[Interface element listing]
■ ■ ■ ■ ■ ■ ■

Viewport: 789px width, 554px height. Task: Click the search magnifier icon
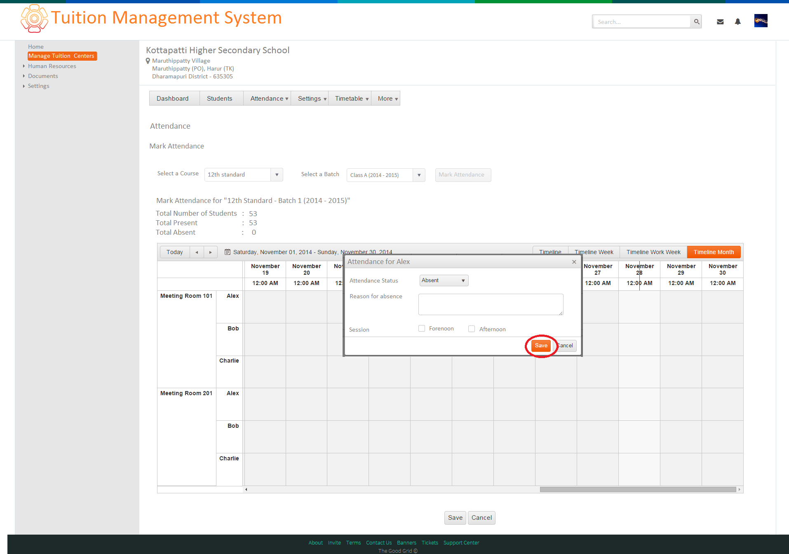click(696, 21)

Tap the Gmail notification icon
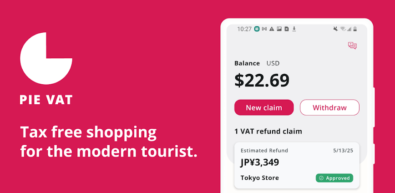tap(264, 29)
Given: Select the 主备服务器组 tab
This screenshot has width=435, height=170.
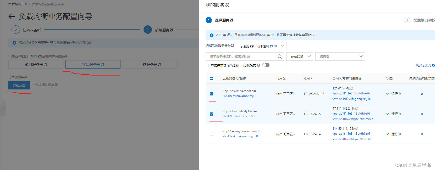Looking at the screenshot, I should pyautogui.click(x=150, y=65).
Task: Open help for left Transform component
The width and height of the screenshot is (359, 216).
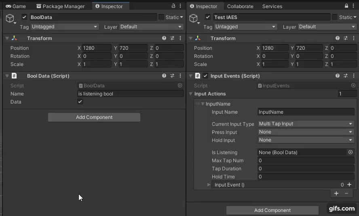Action: coord(164,38)
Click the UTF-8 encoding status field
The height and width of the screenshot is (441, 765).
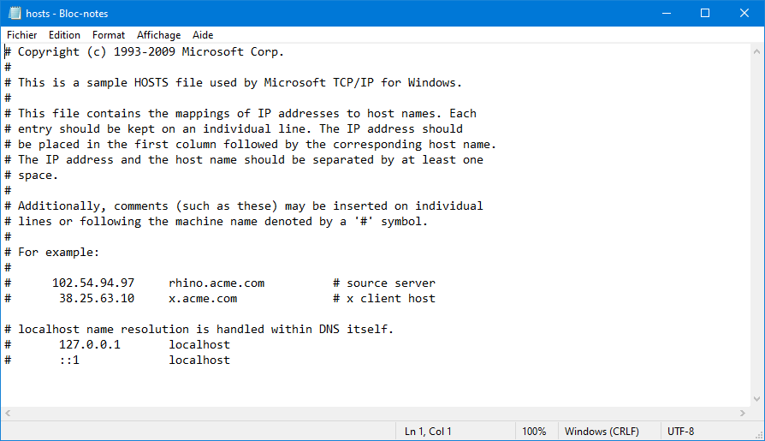coord(680,432)
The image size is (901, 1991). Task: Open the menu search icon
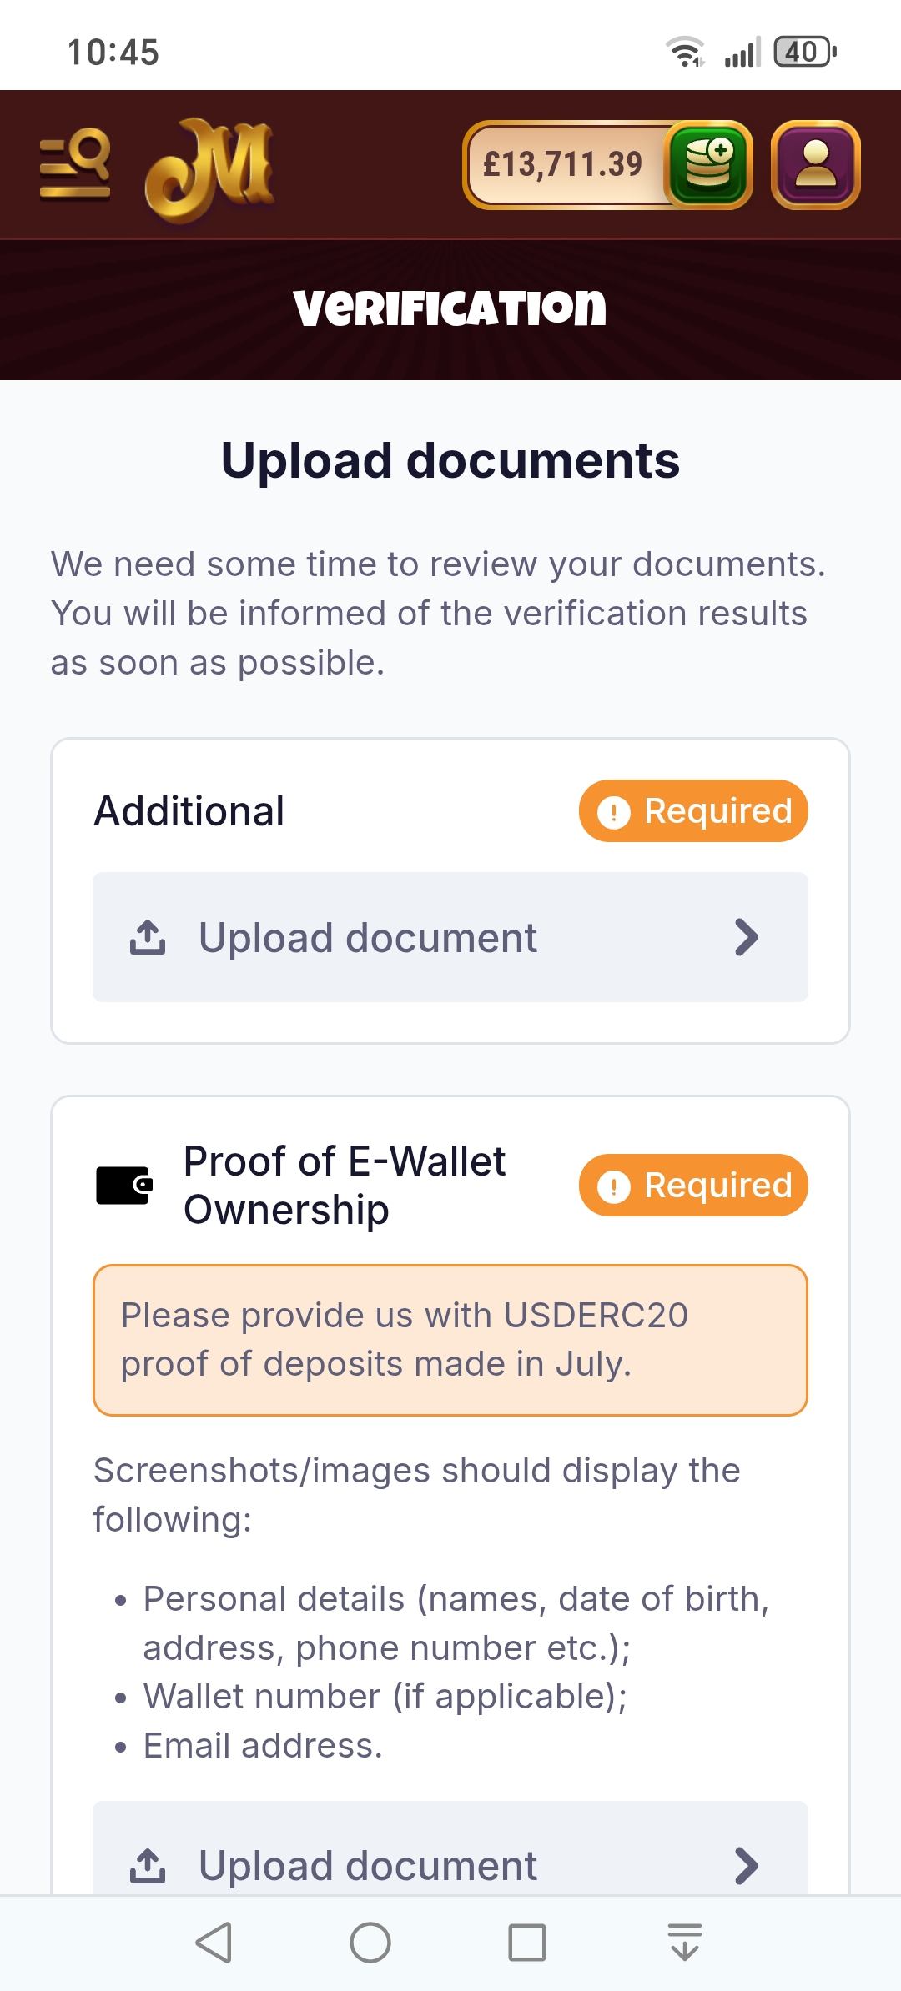(75, 164)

■ ■ ■ ■ ■ ■ ■

▶ _Exercise prompt_
Which lines of the listing contain the string "Task", matching case exactly? Pick out each of those lines and copy it in full.

▶ _Exercise response_
Viewport: 789px width, 554px height. Task: Click the search magnifier icon
Task: Open help for left Transform component
The image size is (901, 1991). Task: Open the menu search icon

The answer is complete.